For Lucent's prime competitors, the goal of finding "top-flight engineering" and filling in competency gaps is the same, but the methods have been different. Cisco Systems Inc., San Jose, Calif., has made its share of acquisitions as it begins to grow from its origins as a router maker. Indeed, Cisco recently announced its entry into the optical transport business with the pending acquisitions of Cerent Corp., Petaluma, Calif., and Monterey Networks Inc., Richardson, Texas, for a combined $7.4 billion in stock. Cisco also made a foray into the professional services arena by announcing its intention to invest $1 billion in the Internet services business of KPMG LLP, New York. Under the agreement, KMPG is to hire 4,000 Internet integrators over the next 18 months. Cisco's sales force is to find customers--carriers and enterprises--for which those new KPMG hires will develop integrated, Internet-based services.
This unabashed tie-in between KPMG's Internet-related professional services and Cisco's products may give some customers a bad moment or two when they consider hiring KPMG for such services.
"If you're the network operations guy (at a carrier), you might say to yourself, well, gosh, are they (KPMG) as disinterested as they once were?" Rosenberg says.
But the custom of tying professional services to one's products is unlikely to shock such "operations guys" for long. Nortel Networks, Richardson, Texas, insists on some "investment" in its products from a carrier before its offers its professional services, according to Mark Dill, Nortel's vice president of market development.
"We're refining business model, but at this point, we absolutely require a certain level of investment in Nortel products before we offer the services," Dill says.
INS will be part of the Lucent NetCare organization, which is itself only about a month old, having been formed from disparate parts of Lucent to handle what Patricia Russo, Lucent's vice president-strategic planning and corporate operations, describes as "services and support for next-generation networks." Russo and her colleagues often have said that Lucent intends to lead the way to next-generation networks by providing "the four S's: systems, software, silicon and services." INS, she says, fills some gaps in the services category, particularly with IP expertise.

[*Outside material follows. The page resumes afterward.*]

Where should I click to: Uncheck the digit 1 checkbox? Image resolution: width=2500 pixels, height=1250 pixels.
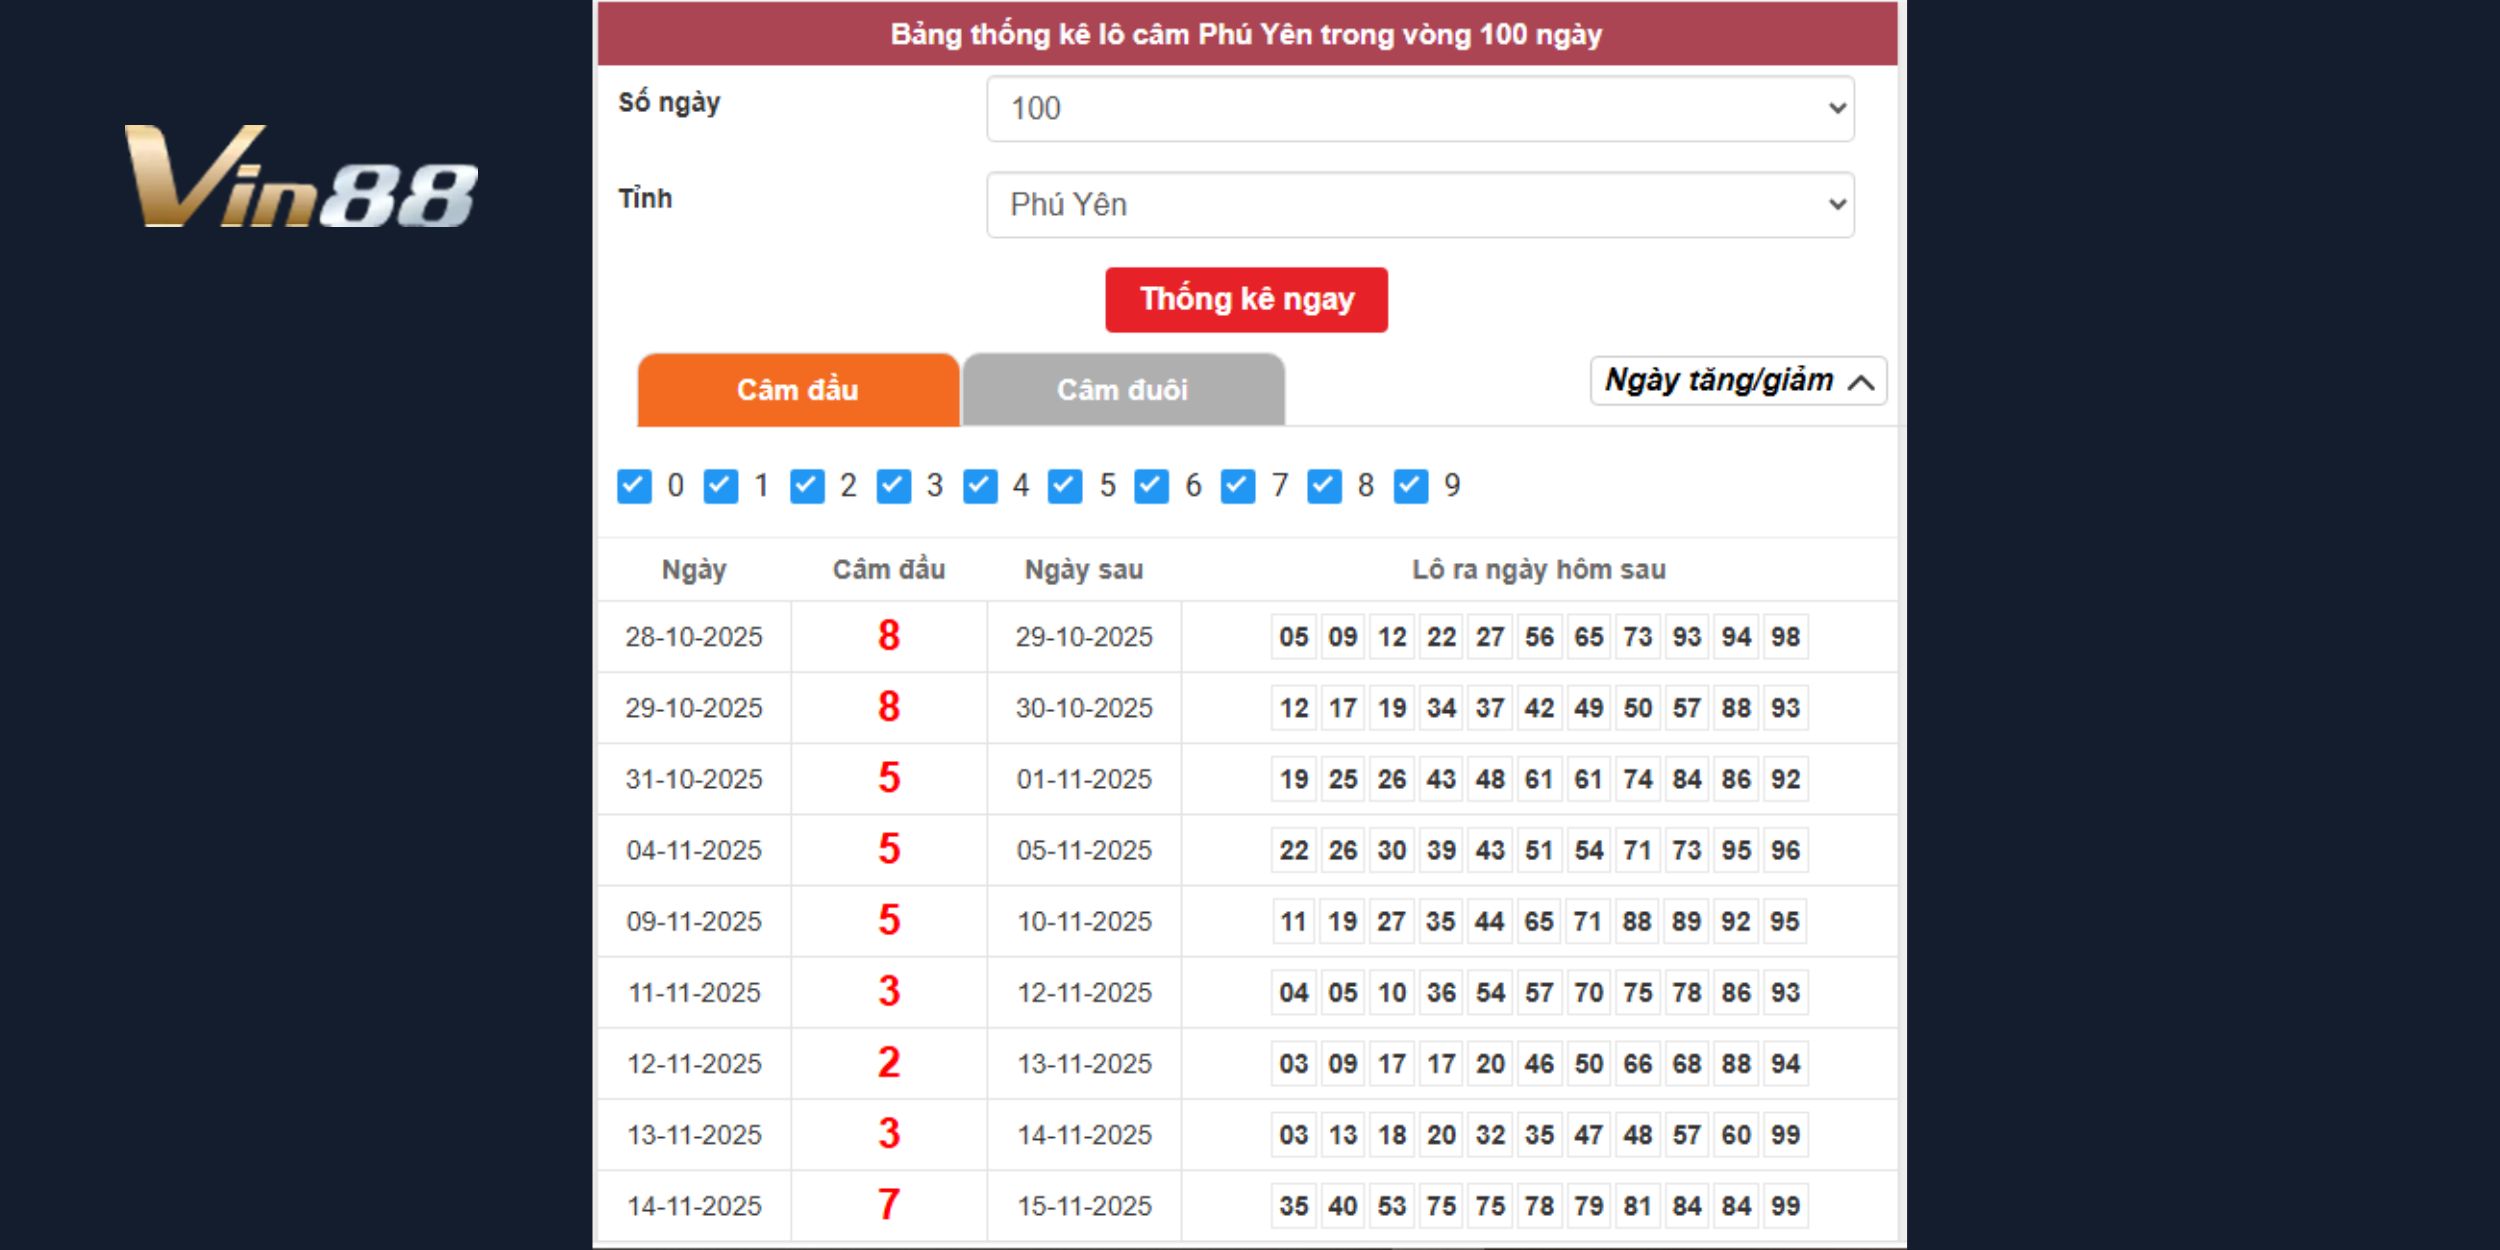pyautogui.click(x=720, y=486)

INS, founded in 1991 and a public company since 1996, provides network consulting and software to its enterprise and service provider customers. Its customers range from the school district in Simsbury, Conn., for which it designed and implemented a computer network, to the Hong Kong Airport Authority, for the new airport for which INS configured switches and hubs.
Russo and INS CEO John Drew point out that Lucent's NetCare organization and INS have a similar revenue mix--"55 [percent] to 60 percent enterprise; 40 [percent] to 45 percent service provider," Drew says. INS, in its most recent quarter, counted 43 percent of its revenue from service providers, which Drew says is a 162 percent year-over-year increase.
Much of that increase, he says, comes from new service providers. "Clearly, the service provider segment, with the proliferation of new service providers, and the need for help, is growing more rapidly," Russo says. Drew says he expects the revenue mix to be 50/50 in the next 12 to 18 months.